Par exploit d’huissier, l’ancien maire d’une commune a fait citer le nouveau maire de cette commune devant le tribunal correctionnel du chef de diffamation publique envers un citoyen chargé d’un service ou d’un mandat public, pour avoir notamment publié un communiqué de presse sur la page Facebook de la ville « Vivre à T » imputant à l’ancien maire la responsabilité d’ « emplois de complaisance » et d’ « emplois suspects », en tenant les propos suivants : « Emplois suspects : le maire de T demande des comptes à l’ancien maire. M. D Maire de T depuis le 5 juillet 2020, a envoyé un courrier à M. G, ancien maire de la commune, pour lui demander des éclaircissements sur plusieurs cas suspects d’emplois de complaisance ».
Le tribunal correctionnel a toutefois relaxé le maire des fins de la poursuite et sur l’action civile, il a déclaré recevable la constitution de partie civile de l’ancien maire tout en le déboutant de ses demandes compte tenu de la relaxe prononcée.
La partie civile avait donc relevé appel. Le maire actuel, relaxé, avait pour sa part, soulevé à titre principal l’incompétence du juge judiciaire en se fondant sur l’absence de caractère détachable de la faute et civile et à titre subsidiaire l’absence de toute faute civile.
Par arrêt du 10 novembre 2022, la cour d’appel a dit que le maire a commis une faute civile résultant de l’allégation de faits contraires à l’honneur ou à la considération de l’ancien maire et s’est déclarée incompétente pour accorder des réparations civiles, en l’absence de faute détachable.
Le maire relaxé s’est alors pourvu contre cet arrêt en soulevant deux moyens de cassation.
Premièrement, il a critiqué l’arrêt attaqué en ce qu’il a dit qu’il a commis une faute civile résultant de l’allégation de faits contraires à l’honneur ou à la considération puis a déclaré la cour incompétente pour accorder des réparations civiles alors qu’il avait soutenu à titre principal, l’incompétence du juge judiciaire pour statuer sur sa responsabilité et, à titre subsidiaire, l’absence de faute civile.

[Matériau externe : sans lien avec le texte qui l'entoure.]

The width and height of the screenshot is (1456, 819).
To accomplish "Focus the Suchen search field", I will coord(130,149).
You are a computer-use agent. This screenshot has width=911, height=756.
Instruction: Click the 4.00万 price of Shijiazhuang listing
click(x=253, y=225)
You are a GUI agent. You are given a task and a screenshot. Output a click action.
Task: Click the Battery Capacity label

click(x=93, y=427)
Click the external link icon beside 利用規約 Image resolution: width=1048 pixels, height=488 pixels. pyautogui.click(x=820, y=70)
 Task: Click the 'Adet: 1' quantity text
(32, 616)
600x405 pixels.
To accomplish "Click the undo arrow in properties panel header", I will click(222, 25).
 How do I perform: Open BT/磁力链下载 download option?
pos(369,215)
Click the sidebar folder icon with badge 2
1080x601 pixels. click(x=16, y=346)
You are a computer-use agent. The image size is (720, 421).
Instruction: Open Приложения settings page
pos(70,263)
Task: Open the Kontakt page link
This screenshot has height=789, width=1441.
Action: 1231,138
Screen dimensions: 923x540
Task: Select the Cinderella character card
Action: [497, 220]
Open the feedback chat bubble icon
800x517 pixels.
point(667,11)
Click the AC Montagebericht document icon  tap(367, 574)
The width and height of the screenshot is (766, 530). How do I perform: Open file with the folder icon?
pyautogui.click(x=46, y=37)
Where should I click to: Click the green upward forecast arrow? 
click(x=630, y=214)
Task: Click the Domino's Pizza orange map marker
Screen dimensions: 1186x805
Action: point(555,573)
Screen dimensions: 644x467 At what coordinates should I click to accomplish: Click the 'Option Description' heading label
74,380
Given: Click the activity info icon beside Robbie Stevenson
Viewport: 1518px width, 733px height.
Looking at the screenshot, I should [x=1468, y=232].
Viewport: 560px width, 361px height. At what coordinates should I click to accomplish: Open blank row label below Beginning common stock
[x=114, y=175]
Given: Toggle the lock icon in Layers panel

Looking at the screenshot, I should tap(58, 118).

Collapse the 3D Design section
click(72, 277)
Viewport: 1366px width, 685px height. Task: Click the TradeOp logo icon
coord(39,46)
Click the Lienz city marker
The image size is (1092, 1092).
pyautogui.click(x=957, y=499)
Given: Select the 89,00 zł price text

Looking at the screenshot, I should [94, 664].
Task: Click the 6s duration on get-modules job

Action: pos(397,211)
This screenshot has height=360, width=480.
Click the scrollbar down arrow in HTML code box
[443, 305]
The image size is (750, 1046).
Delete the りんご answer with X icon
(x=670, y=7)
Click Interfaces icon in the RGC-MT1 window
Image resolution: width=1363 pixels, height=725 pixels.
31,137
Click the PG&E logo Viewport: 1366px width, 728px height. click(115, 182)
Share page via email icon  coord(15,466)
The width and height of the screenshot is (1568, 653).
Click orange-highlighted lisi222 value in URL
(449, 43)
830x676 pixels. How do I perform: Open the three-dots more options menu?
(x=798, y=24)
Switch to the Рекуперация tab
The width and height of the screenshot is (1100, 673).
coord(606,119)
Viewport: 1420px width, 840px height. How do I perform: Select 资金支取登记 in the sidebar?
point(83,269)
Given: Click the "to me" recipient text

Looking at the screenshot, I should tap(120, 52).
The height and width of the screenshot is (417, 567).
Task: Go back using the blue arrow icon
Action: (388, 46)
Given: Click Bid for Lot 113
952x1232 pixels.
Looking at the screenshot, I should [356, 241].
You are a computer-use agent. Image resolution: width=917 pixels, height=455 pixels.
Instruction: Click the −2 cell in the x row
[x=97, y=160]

Cette argumentation, en ce qu’elle développait le moyen d’incompétence à titre principal, laissait entendre que la cour d’appel devait statuer sur sa compétence sans se prononcer sur l’existence d’une faute civile, en examinant uniquement si la faute alléguée par la partie civile à partir des faits objet des poursuites était ou non une faute personnelle détachable de la fonction.
Ce premier moyen de cassation posait donc la question de l’office de la cour d’appel, saisie du seul appel de la partie civile contre un jugement de relaxe et devant laquelle était soulevée l’incompétence du juge judiciaire pour statuer sur la responsabilité de l’agent public.
De jurisprudence constante et ancienne, en application du principe de séparation des autorités administratives et judiciaires issu de la loi des 16 et 24 août 1790 et du décret du 16 fructidor An III, la chambre criminelle retient que les tribunaux judiciaires ne sont compétents pour apprécier la responsabilité civile de l’agent d’un service public que lorsqu’ils relèvent à la charge de celui-ci une faute personnelle détachable de la fonction (Crim. 28 octobre 1981, n° 81-90.228, Bull. crim. n° 287).
Dans un arrêt en date du 17 octobre 2023 (Req n°22-87470 à paraître), le moyen n’a toutefois pas été admis sans grande surprise.
Depuis, l’arrêt du 5 février 2014 (Crim. 5 février 2014, Bull. crim. n°35) tirant les conséquences de l’arrêt Lagardère de la Cour européenne des droits de l’homme (CEDH, Lagardère c. France, 12 avril 2012, req. n°18851/07), la chambre criminelle retient que si la cour d’appel, saisie du seul appel de la partie civile contre un jugement de relaxe, ne peut constater dans ses motifs que les éléments constitutifs de l’infraction sont caractérisés à l’encontre de la personne définitivement relaxée, la partie civile peut obtenir réparation de la personne relaxée du dommage résultant de la faute civile démontrée à partir et dans la limite des faits objet de la poursuite.
Avant cette modification jurisprudentielle, la cour d’appel, saisie de l’appel de la seule partie civile contre le jugement de relaxe, recherchait si les faits déférés constituaient une infraction pénale de sorte que l’office du juge, dans le cadre de l’action civile, conservait une coloration pénale forte (Crim 26 septembre 1989, n° 88-80.281 ; 10 septembre 2008, n° 08-84.164 ; Crim. 15 septembre 2015, n° 14-85.726).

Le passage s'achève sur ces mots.